Problem requirements - Each line of the records below that holds "computer" should be copied out.

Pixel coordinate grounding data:

───

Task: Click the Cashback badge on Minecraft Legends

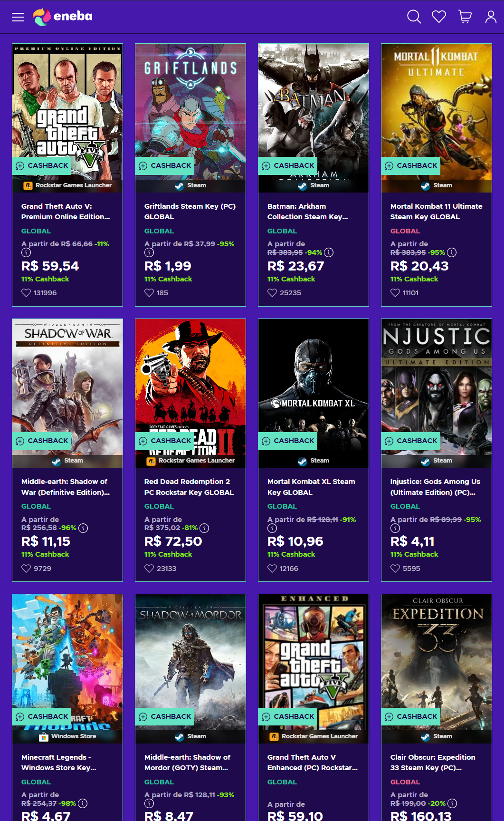Action: (42, 716)
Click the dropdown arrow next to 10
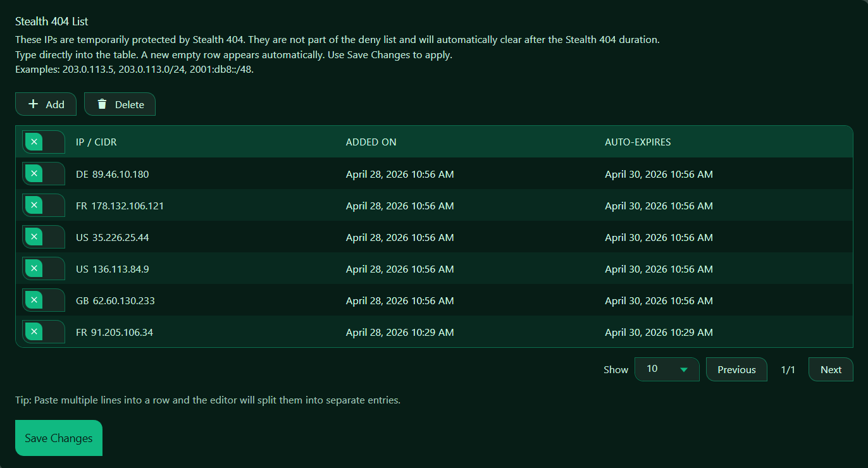The height and width of the screenshot is (468, 868). 683,369
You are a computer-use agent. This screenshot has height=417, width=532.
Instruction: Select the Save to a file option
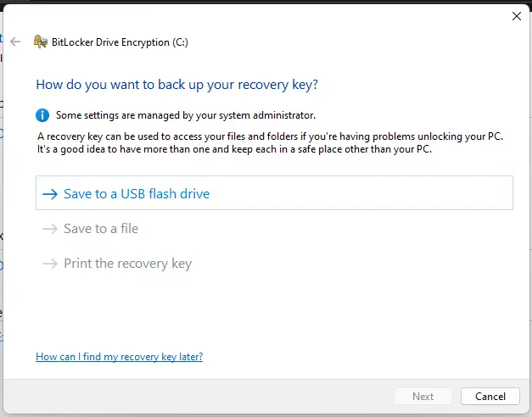click(101, 229)
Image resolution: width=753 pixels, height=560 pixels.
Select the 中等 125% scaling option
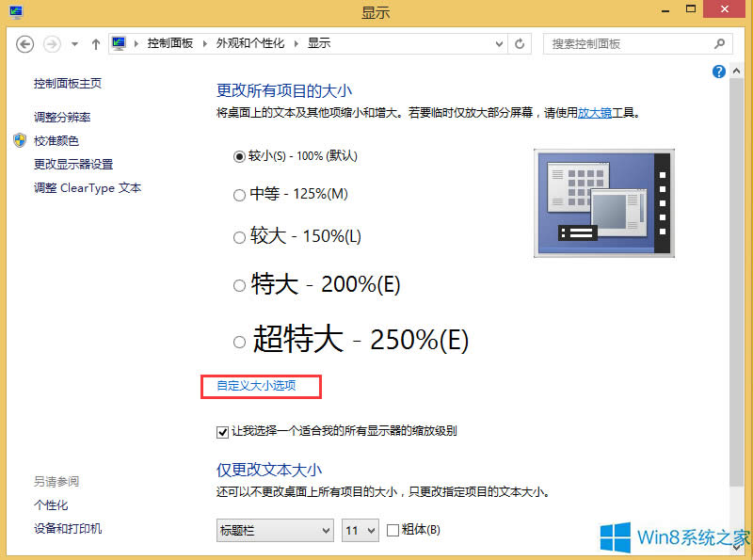(x=240, y=197)
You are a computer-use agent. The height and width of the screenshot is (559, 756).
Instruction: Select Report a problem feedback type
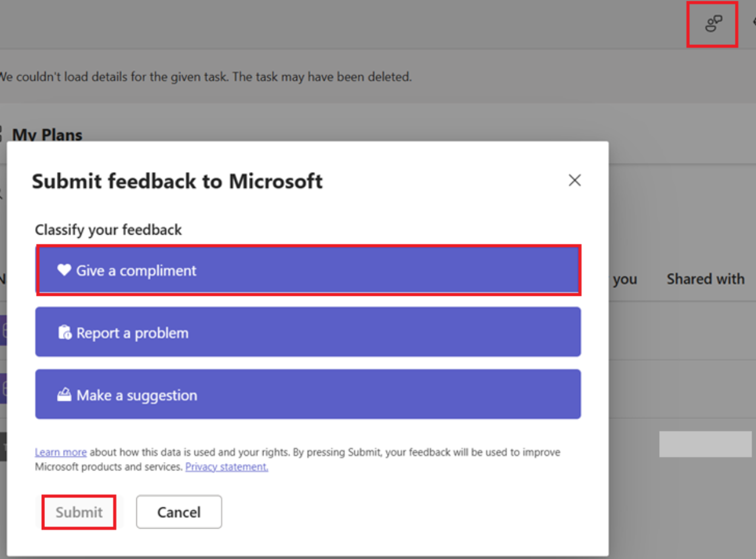[x=308, y=332]
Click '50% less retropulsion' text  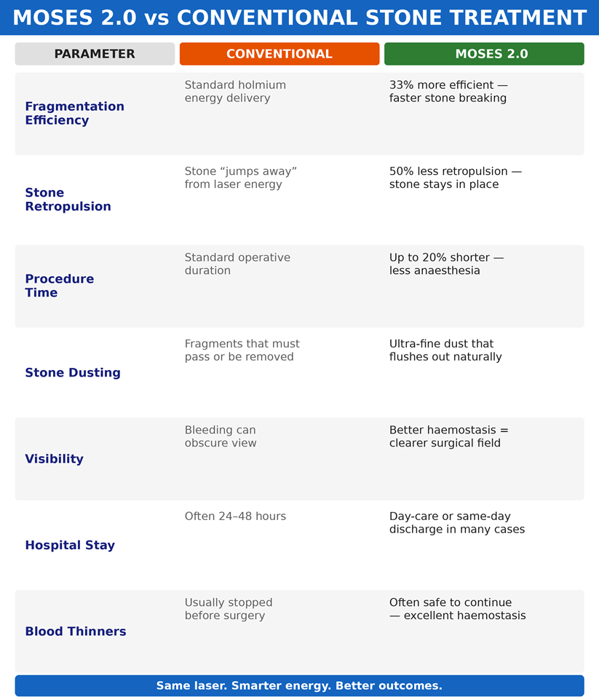[448, 171]
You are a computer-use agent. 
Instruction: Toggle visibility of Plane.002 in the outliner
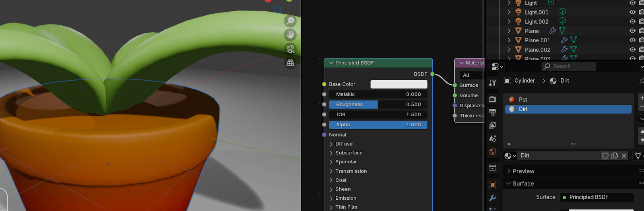[x=632, y=50]
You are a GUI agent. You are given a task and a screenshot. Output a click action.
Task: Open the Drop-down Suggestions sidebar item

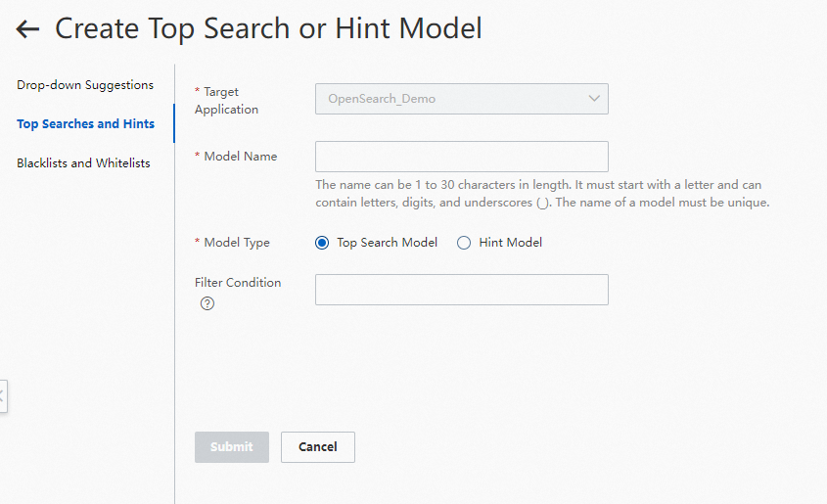[85, 85]
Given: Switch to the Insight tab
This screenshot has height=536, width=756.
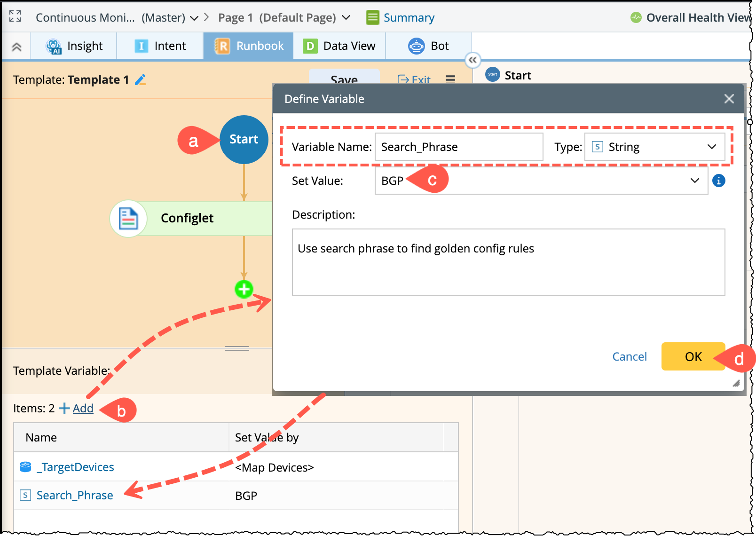Looking at the screenshot, I should 74,46.
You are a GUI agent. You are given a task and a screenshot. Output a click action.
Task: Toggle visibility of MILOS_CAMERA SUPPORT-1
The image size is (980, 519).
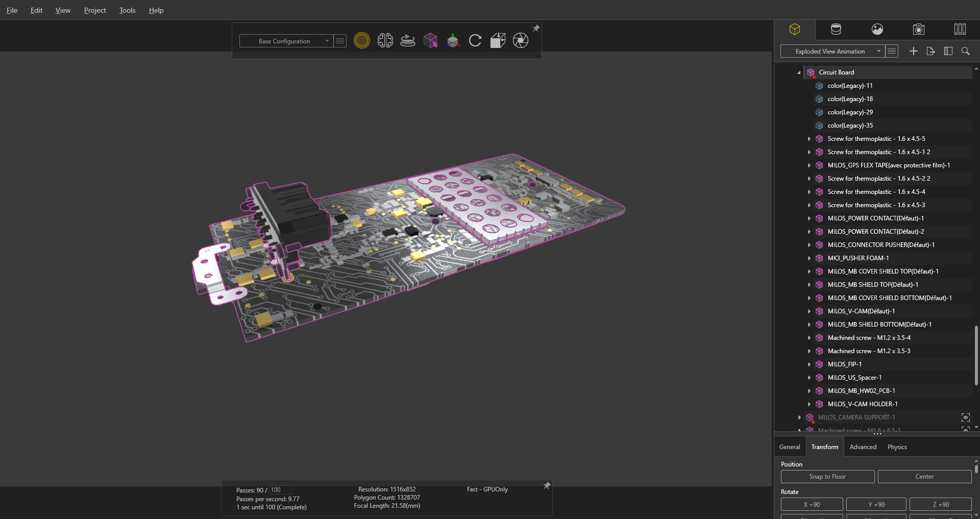965,417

───

Answer to this problem -
You are a computer-use agent. This screenshot has height=417, width=532.
You are a computer-use agent. The height and width of the screenshot is (559, 756).
You are a computer-use agent. 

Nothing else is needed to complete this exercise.